• PAGE EXTRACT:
►

A conversation about racism in Denmark is still an uphill battle. The severe lack of nuance in our media’s coverage of racism leads many Danes to still believe that bringing up race is the cause of racism; that racism is about intention rather than action, that identity politics is a larger threat to public order than right-winged extremism and that structural and institutionalized racism is only a problem in the United States.
Yes, we’re a bit behind here in Denmark. This beautiful socialist Scandinavian country, sold as a happy utopia to the world, is creating proudly “colorblind” individuals, who, mostly unaware of their conditioning, reproduce the imperialistic, capitalistic, and racist systems that are the foundation of our pool of abundance.
HOW DANISH MEDIA SHOWED THEIR RACISM
It started in Copenhagen, during a June 2020 Black Lives Matter Denmark (BLMDK) demonstration following the brutal murder of George Floyd. It was an otherwise innocent request from the Woman in charge of BLMDK, Bwalya Sørensen. She requested that all of the Black people at the event come to the front.
The remark quickly became referred to as “segregationist” and “racist” towards white people. Bwalya’s words were even compared to apartheid South Africa in Danish media, reshaping the conversation about race in the press for months. And the coverage of the organizations and individuals speaking out against racism since then—and particularly that of the BLMDK chair, depicted with racist, misogynoir, minstrel caricatures from the Jim Crow era, feeding into the “angry Black Woman” narrative—has clearly revealed the media’s ingrained racism.

◄

• EXTRACTED INFORMATION:

►

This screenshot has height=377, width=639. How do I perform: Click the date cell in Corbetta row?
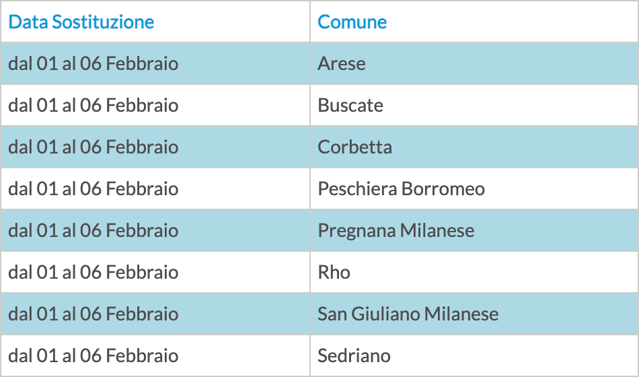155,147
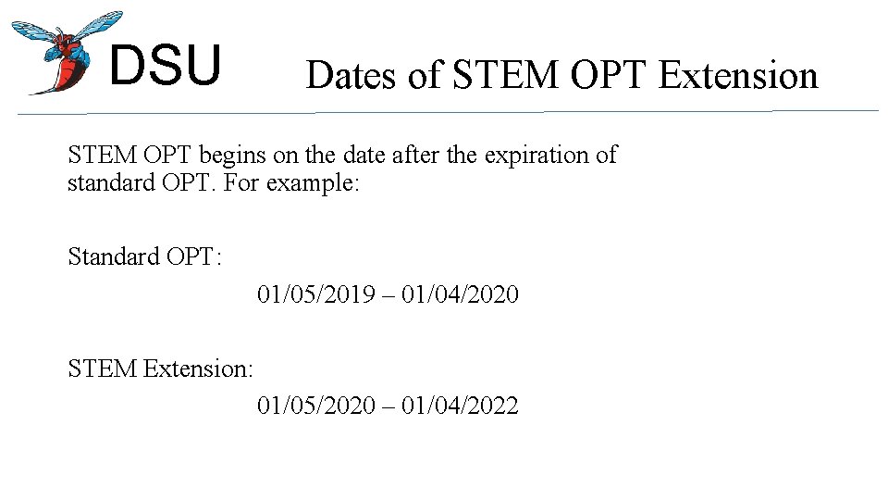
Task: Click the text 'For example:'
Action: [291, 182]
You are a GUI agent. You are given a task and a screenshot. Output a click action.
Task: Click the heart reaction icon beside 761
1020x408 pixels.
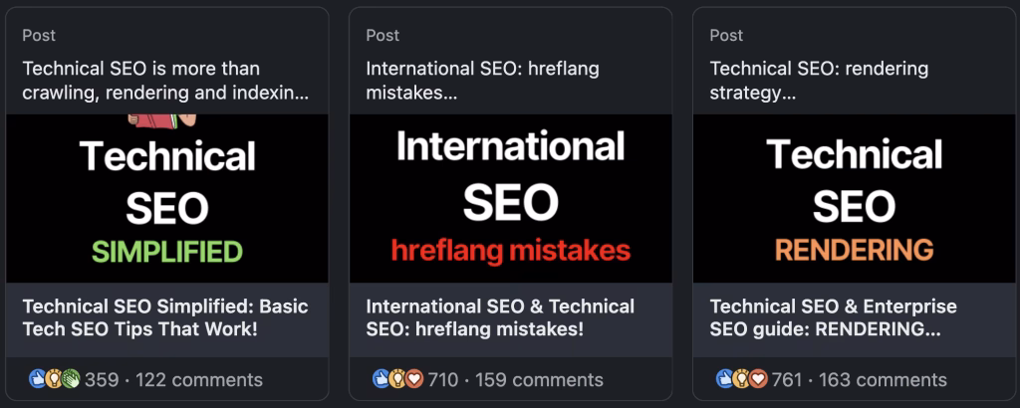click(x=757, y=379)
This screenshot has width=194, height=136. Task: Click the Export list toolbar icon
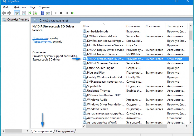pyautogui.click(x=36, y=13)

◄

• EXERCISE DETAILS: In the text on racism in Denmark, what did Bwalya Sørensen ask of the Black people at the June 2020 demonstration in Copenhagen?

• RIGHT ANSWER: She asked all of the Black people at the event to come to the front.